Exercise requirements
Shift the coordinates by 128: reproduce every line of the entries, instructions included, starting with the line containing "You are a computer-use" and continuing through the line containing "[x=336, y=61]", both included, and add 128 to each coordinate value. Omit the pictures from your output.

Source material
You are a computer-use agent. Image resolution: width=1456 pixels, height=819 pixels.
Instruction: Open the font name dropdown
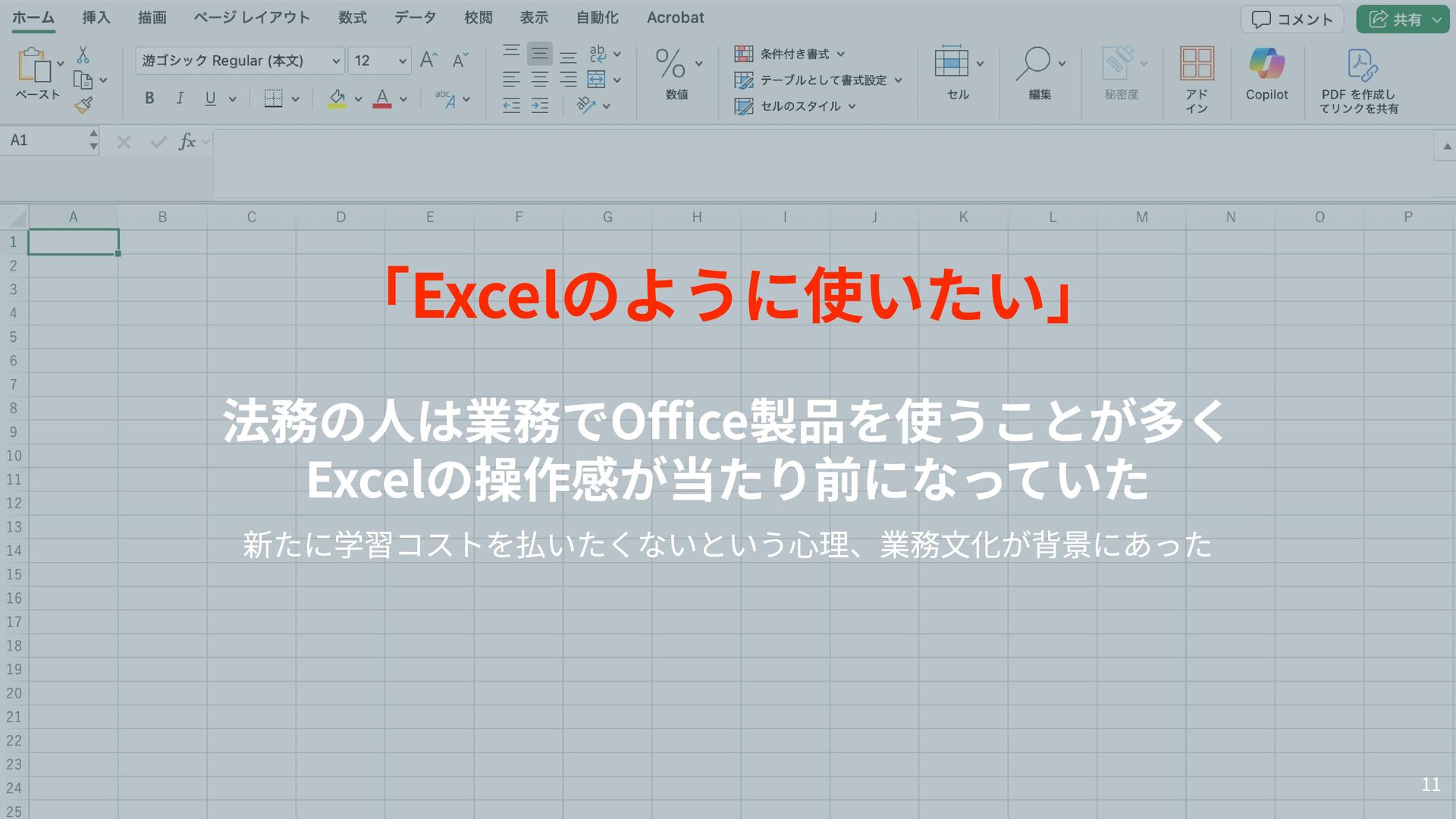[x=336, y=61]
---
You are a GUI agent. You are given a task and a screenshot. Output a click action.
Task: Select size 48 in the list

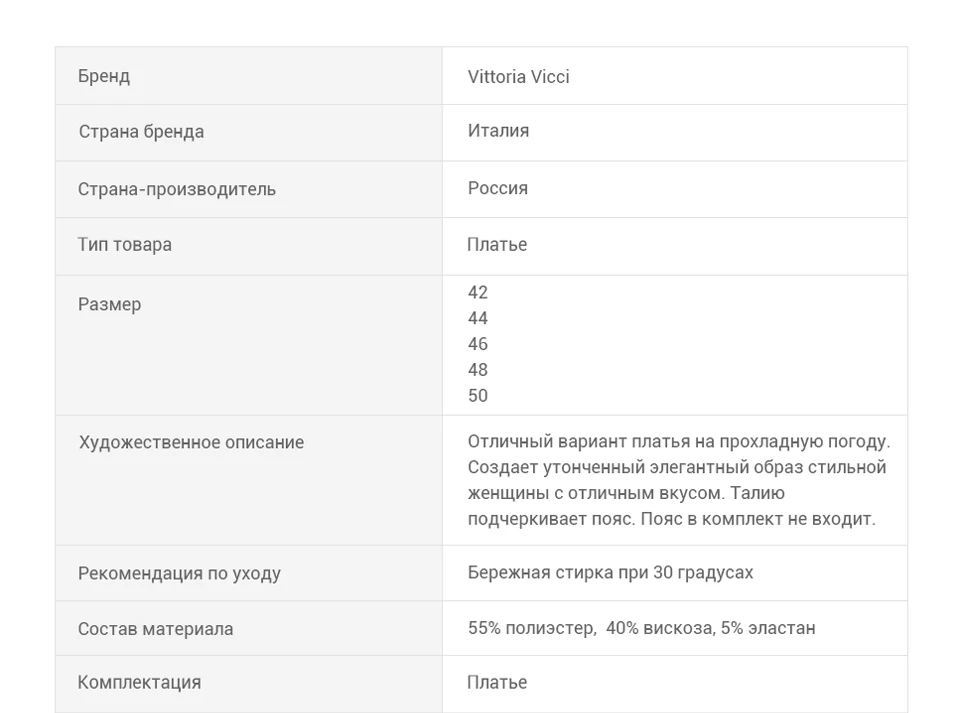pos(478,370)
--
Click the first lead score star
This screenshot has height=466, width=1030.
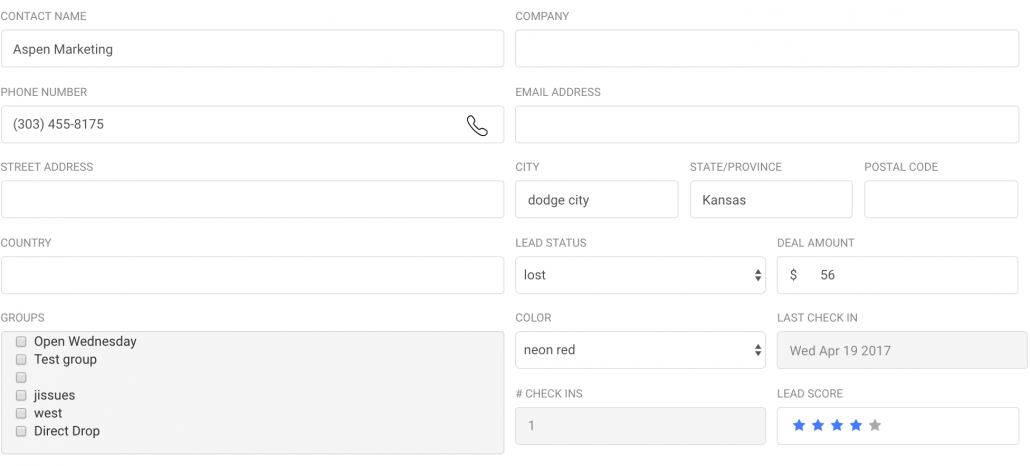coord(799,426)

Correct response
You are a computer-use agent. Image resolution: width=1456 pixels, height=819 pixels.
Instruction: Open the font name dropdown
[x=464, y=189]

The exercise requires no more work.